I watch our students during recess, and I believe that they are lacking some of the life skills that are learned by playing games (both board games and recess games, such as kickball, wall ball, or tag), particularly those that inspire cooperation or are developed through competition. Students struggle with conflict during games. They have trouble with problem solving, and arriving at agreement. Everything’s an argument, and it often ends unresolved or worse, in a full blown shouting match, with adults intervening.
As I intervene, I always remind students that it’s not the World Cup, it’s not the Super Bowl, and no one will remember who won or lost in a week, a year, and in ten years. Games allow our students to connect, laugh, strategize, and build relationships.

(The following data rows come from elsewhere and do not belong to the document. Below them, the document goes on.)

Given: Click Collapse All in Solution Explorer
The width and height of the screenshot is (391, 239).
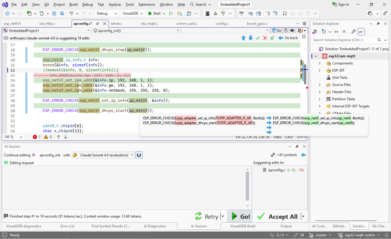Looking at the screenshot, I should pyautogui.click(x=344, y=32).
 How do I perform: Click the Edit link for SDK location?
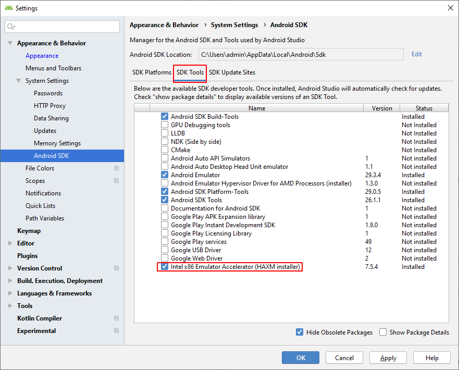coord(417,54)
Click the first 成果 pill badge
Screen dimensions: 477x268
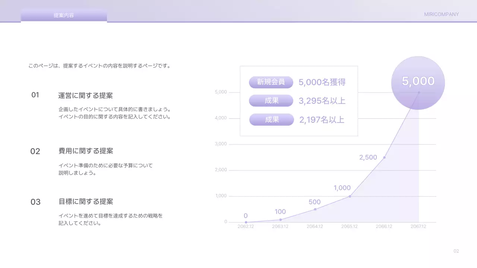(x=271, y=101)
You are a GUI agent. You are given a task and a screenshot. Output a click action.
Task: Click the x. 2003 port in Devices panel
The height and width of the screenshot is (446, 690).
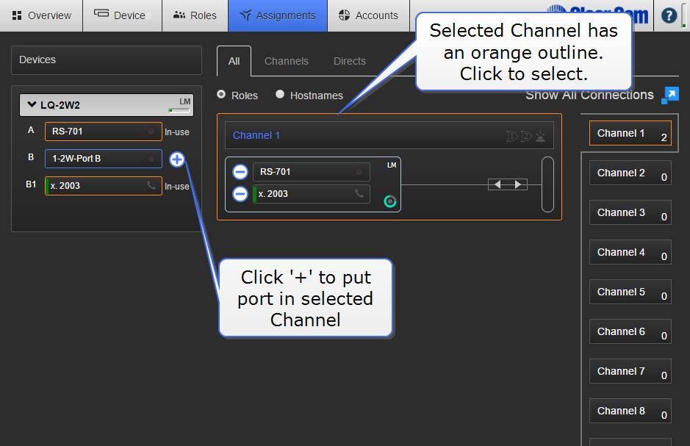coord(103,186)
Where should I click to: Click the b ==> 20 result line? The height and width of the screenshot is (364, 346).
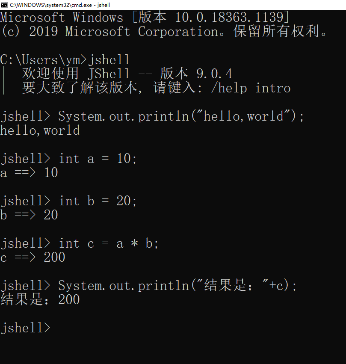point(29,215)
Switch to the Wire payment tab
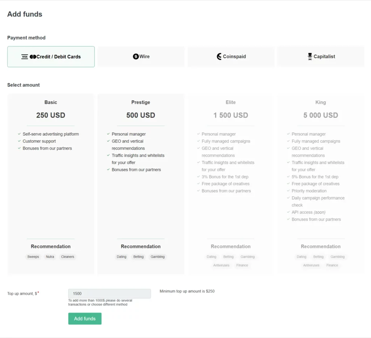371x338 pixels. coord(141,57)
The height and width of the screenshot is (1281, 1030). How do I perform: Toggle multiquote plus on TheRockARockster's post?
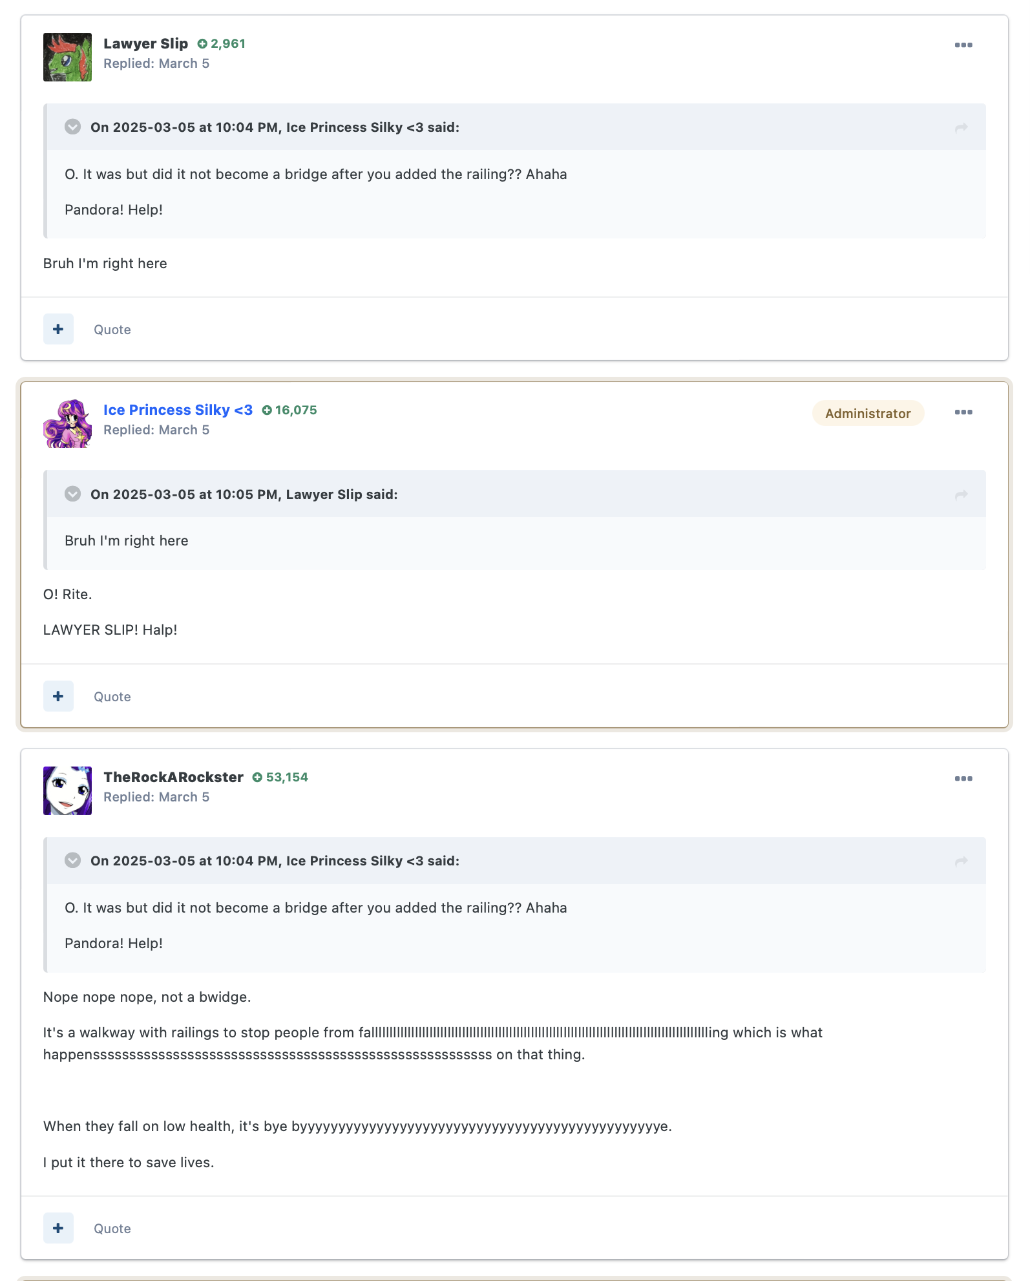click(x=58, y=1228)
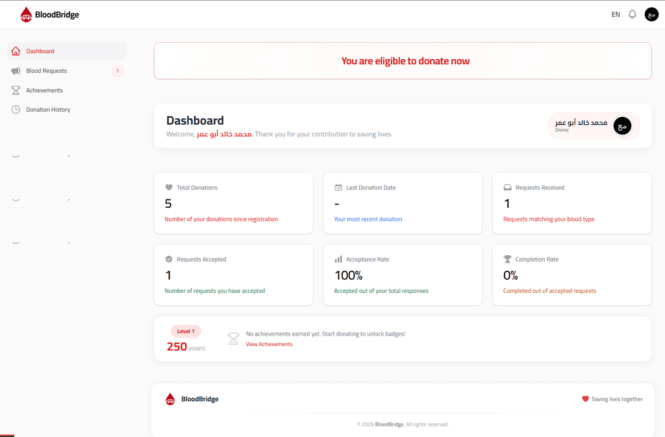Screen dimensions: 665x437
Task: Select the Requests Received stat card
Action: pos(571,203)
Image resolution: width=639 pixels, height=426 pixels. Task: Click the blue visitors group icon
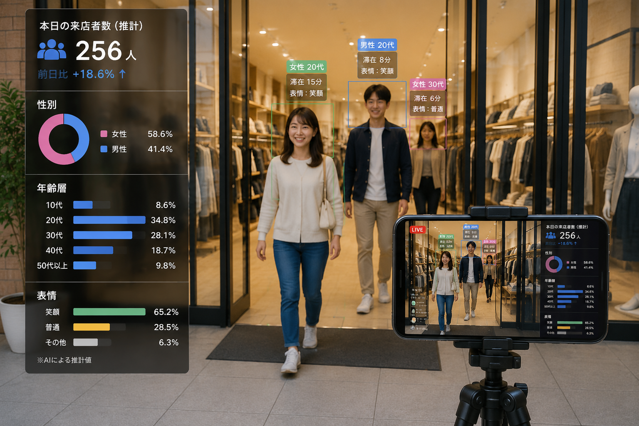tap(52, 50)
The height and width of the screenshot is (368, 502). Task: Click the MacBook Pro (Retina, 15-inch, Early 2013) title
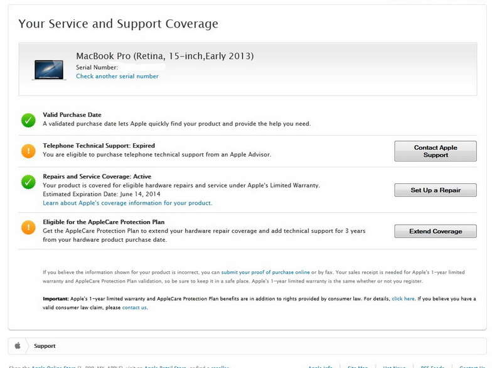pyautogui.click(x=165, y=57)
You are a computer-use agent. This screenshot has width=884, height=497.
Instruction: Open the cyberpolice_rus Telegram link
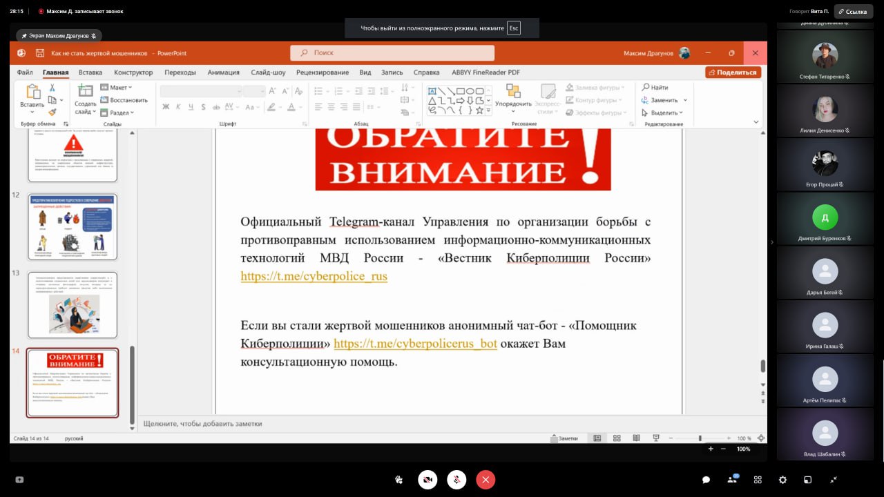(x=314, y=276)
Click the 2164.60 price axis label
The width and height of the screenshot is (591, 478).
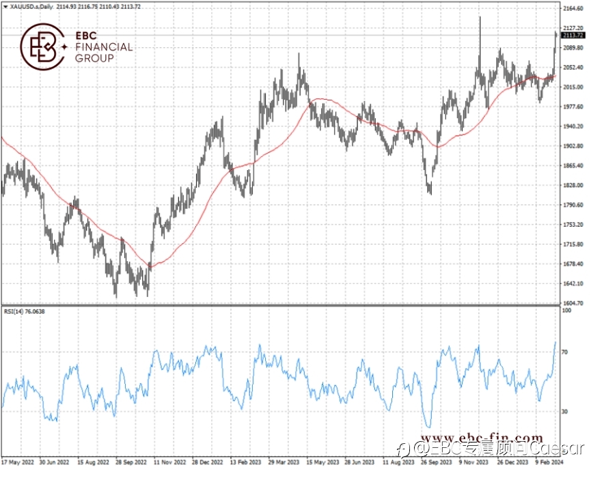coord(573,8)
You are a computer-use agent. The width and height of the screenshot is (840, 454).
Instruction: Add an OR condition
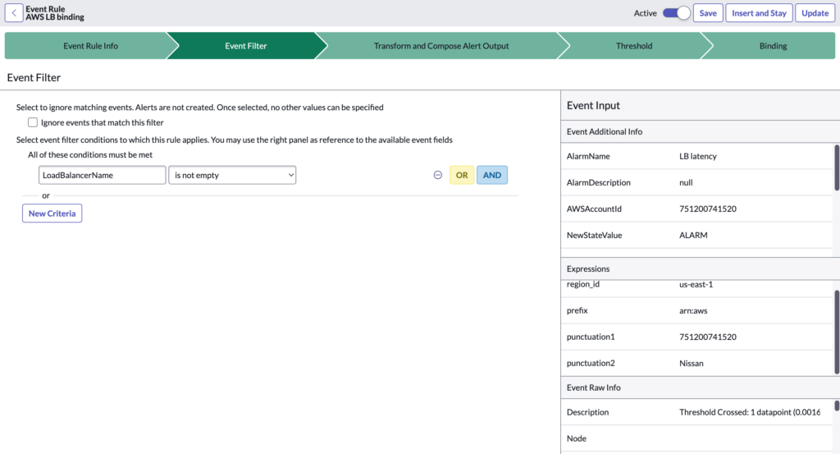[462, 175]
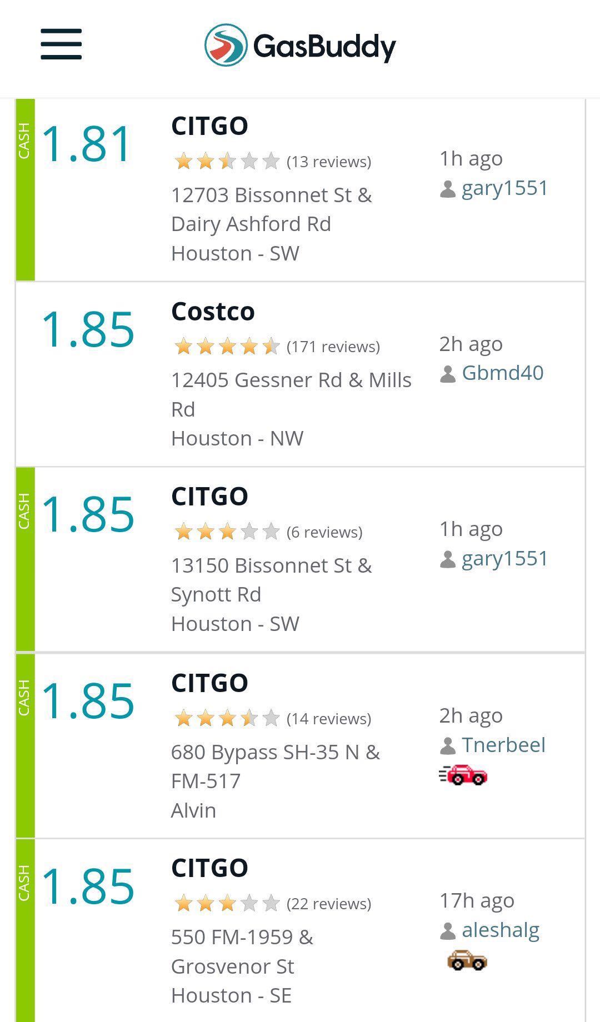Click the red speeding car badge

(x=463, y=774)
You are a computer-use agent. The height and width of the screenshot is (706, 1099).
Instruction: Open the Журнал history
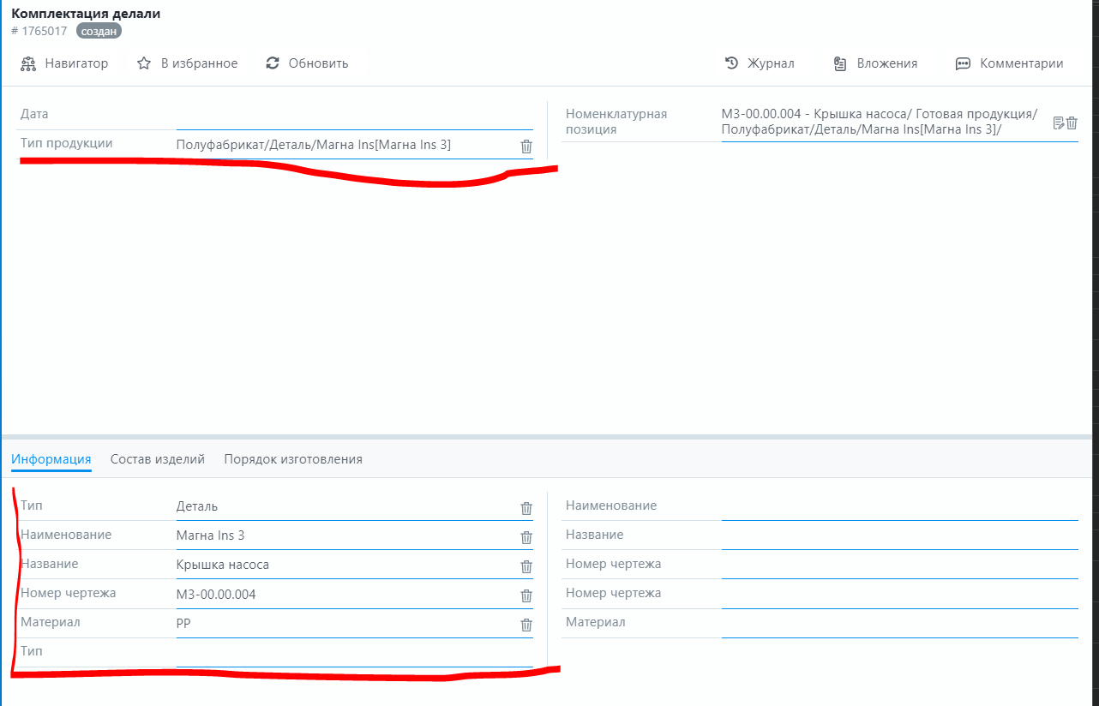tap(760, 63)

These interactions are essential for their well-being, but we aren’t engaging kids in enough games. I think back to when I was a kid. I would ride my bike to the baseball field and play all day. It was the same thing every day. Pick teams. Argue over the fairness of the teams. Play. Argue over calls. Play some more. Argue again. Play. Argue. And do it all again the next day.
While the argument part is consistent, adult intervention wasn’t necessary. We eventually figured it out. Students should struggle with conflict sometimes. Students should feel comfortable with ambiguity, and accept that sometimes we don’t get closure on certain things.
The point of games is the connection and experience. It’s not about the rules, winning, or losing. Somehow, as adults, we need to stop intervening and let our kids figure it out themselves. And if we do, we may have students who are better collaborators, communicators, and human beings.